**TEXT UNDER STUDY:**
+--

Donald Crabs was a UCLA professor who specialized in theater and theater design. Crabs was born in 1926 in Puyallup, Washington. He studied scenery and lighting design, receiving his B.A. degree from the University of Puget Sound in 1950 and his M.A. from Northwestern University in 1951. He also completed graduate studies in television and film at the University of Michigan and New York University in 1965 and 1960, respectively. Between 1951 and 1965 Crabs taught at Rutgers University. He moved to Los Angeles to teach at UCLA in 1965.

+--

**INFORMATION SHOWN:**
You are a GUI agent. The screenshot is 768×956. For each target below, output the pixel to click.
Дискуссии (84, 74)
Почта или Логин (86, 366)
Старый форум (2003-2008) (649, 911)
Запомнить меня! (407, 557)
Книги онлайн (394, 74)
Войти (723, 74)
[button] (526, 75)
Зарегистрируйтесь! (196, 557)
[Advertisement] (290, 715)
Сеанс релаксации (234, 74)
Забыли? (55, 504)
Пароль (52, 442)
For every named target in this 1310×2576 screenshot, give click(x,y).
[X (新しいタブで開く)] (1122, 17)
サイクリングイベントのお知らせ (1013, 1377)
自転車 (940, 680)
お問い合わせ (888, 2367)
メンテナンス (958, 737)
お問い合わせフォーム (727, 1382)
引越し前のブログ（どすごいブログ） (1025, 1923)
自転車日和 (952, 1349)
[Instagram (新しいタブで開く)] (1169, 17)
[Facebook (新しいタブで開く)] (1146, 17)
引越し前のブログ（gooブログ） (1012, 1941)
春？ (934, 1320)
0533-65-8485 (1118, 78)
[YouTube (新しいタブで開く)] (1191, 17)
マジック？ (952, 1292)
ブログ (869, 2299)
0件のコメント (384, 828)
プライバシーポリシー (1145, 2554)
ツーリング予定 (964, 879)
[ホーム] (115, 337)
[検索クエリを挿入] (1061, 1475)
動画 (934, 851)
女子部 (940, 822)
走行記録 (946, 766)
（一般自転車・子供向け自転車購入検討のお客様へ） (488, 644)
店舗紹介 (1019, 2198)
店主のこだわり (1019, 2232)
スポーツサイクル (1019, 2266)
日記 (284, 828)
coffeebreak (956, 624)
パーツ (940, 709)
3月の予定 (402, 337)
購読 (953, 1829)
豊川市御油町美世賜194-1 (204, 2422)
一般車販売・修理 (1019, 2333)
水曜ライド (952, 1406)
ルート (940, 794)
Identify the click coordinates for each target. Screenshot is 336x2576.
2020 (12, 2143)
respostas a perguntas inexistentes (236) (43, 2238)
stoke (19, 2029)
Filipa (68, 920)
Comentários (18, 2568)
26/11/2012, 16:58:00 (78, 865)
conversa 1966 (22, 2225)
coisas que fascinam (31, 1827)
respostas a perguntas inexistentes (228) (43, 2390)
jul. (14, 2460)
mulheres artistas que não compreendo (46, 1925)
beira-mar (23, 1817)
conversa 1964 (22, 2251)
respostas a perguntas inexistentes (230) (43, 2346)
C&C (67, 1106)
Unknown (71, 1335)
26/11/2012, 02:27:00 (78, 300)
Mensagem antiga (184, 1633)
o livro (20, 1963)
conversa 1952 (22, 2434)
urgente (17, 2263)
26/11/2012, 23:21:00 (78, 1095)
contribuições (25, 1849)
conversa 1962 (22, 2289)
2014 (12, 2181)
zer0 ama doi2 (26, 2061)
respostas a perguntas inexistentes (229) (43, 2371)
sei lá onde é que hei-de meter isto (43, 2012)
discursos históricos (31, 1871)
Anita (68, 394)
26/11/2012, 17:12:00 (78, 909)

+--

**LIST OF TASKS:**
1/ According to the text on Donald Crabs, where was he born?
2/ Write a continuation of the text on Donald Crabs that starts after its last sentence.

**RESULTS OF THE TASKS:**
1/ Puyallup, Washington.

2/
Crabs specialized in scenic and lighting design, contemporary theater design, historic development of the playhouse, and production management. He served as a professor and later chair of UCLA’s Department of Theater Arts (1965-1991), now known as the School of Theater, Film, and Television. He designed more than 150 productions for UCLA, including No Place to Be SomebodyA Chorus LineSkin of Our TeethTroilus and Cressida, and Baal, among others. Crabs also did theater planning and equipment consultations for a number of facilities such as the Doolittle Theater in Hollywood, CA, and the Olive Grove Dinner Theater in Westlake, CA. He also completed a survey of performance facilities in California, included in his California Theater Index 1971. This index was intended to facilitate the exploration of computer storage and database solutions for theater and architecture data. In 1990 he received a lecture and research grant for the UC Education Abroad Program in China, where he delivered a lecture series at the Shanghai Theater Academy titled Theatrical Lighting Theory and Practice in the United States. Crabs passed away in Los Angeles on January 26, 2012.